Reproduce the records below exactly, but only between the lines holding "Open the 답변상태 filter dropdown" and "The width and height of the screenshot is (155, 116).", inclusive.

Entries provided:
_ _ _ _

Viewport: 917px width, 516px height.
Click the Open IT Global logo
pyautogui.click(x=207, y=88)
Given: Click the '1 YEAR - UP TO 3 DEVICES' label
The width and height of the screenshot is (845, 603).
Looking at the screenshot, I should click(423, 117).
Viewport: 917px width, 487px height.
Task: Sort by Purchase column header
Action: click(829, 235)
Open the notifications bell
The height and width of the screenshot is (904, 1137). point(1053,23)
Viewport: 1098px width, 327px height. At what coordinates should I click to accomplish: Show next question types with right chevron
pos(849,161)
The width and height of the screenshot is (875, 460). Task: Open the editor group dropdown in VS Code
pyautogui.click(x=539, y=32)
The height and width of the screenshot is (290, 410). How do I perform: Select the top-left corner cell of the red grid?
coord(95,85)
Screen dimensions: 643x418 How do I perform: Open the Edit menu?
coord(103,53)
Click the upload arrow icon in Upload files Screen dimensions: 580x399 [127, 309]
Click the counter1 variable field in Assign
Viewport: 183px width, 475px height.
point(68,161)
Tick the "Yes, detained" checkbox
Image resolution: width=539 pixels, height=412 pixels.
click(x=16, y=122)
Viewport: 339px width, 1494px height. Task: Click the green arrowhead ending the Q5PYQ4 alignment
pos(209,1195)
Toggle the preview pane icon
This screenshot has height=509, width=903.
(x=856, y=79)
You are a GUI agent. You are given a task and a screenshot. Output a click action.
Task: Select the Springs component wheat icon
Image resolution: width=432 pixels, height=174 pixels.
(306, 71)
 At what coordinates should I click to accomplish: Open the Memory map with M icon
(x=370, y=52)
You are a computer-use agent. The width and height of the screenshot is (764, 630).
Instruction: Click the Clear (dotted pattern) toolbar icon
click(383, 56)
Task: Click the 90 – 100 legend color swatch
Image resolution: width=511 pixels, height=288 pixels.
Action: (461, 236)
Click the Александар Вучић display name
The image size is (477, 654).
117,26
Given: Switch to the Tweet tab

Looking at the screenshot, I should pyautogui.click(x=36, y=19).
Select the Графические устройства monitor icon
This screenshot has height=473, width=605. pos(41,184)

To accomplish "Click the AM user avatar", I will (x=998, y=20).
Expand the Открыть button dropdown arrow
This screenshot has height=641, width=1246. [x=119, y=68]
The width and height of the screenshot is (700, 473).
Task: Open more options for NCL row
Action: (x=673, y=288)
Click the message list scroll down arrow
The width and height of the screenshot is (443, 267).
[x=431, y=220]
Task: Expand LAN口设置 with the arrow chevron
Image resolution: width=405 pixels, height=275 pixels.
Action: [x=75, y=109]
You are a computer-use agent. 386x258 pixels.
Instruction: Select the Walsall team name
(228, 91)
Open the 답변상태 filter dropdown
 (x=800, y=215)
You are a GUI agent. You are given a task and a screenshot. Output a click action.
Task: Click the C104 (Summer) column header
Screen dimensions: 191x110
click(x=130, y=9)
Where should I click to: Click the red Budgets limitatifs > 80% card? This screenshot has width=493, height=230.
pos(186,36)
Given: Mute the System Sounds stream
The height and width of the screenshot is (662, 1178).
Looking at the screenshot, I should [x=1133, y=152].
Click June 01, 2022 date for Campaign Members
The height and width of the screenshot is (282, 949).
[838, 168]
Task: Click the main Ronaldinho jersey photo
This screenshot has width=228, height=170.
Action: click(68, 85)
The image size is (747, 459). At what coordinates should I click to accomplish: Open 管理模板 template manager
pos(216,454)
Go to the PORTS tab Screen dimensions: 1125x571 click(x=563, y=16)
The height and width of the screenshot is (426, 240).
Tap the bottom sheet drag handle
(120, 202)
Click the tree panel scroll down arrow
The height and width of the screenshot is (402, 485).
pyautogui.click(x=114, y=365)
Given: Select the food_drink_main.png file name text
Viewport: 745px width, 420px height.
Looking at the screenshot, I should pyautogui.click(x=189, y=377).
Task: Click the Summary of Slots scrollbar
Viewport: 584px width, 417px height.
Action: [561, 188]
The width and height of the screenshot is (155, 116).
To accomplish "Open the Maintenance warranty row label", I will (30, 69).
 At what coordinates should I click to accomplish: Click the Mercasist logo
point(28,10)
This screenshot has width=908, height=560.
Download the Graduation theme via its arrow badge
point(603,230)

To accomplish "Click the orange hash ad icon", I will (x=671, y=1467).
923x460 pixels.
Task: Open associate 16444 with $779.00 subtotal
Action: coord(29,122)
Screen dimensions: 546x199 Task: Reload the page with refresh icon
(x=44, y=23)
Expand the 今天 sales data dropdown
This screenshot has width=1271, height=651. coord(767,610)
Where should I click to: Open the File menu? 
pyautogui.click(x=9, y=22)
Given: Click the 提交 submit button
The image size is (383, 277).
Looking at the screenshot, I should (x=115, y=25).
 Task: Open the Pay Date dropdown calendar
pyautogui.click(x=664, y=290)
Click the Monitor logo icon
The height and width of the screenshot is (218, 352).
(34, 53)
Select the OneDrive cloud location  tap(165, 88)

_ _ _ _

Answer for the task:
Open the 답변상태 filter dropdown
 (x=800, y=215)
You are a GUI agent. You are given a task and a screenshot. Output a click action.
Task: Click the C104 (Summer) column header
Screen dimensions: 191x110
click(x=130, y=9)
Where should I click to: Click the red Budgets limitatifs > 80% card? This screenshot has width=493, height=230.
pos(186,36)
Given: Mute the System Sounds stream
The height and width of the screenshot is (662, 1178).
Looking at the screenshot, I should [x=1133, y=152].
Click June 01, 2022 date for Campaign Members
The height and width of the screenshot is (282, 949).
[838, 168]
Task: Click the main Ronaldinho jersey photo
This screenshot has width=228, height=170.
Action: click(68, 85)
The image size is (747, 459). At what coordinates should I click to accomplish: Open 管理模板 template manager
pos(216,454)
Go to the PORTS tab Screen dimensions: 1125x571 click(x=563, y=16)
The height and width of the screenshot is (426, 240).
Tap the bottom sheet drag handle
(120, 202)
Click the tree panel scroll down arrow
The height and width of the screenshot is (402, 485).
pyautogui.click(x=114, y=365)
Given: Select the food_drink_main.png file name text
Viewport: 745px width, 420px height.
Looking at the screenshot, I should pyautogui.click(x=189, y=377).
Task: Click the Summary of Slots scrollbar
Viewport: 584px width, 417px height.
Action: [561, 188]
The width and height of the screenshot is (155, 116).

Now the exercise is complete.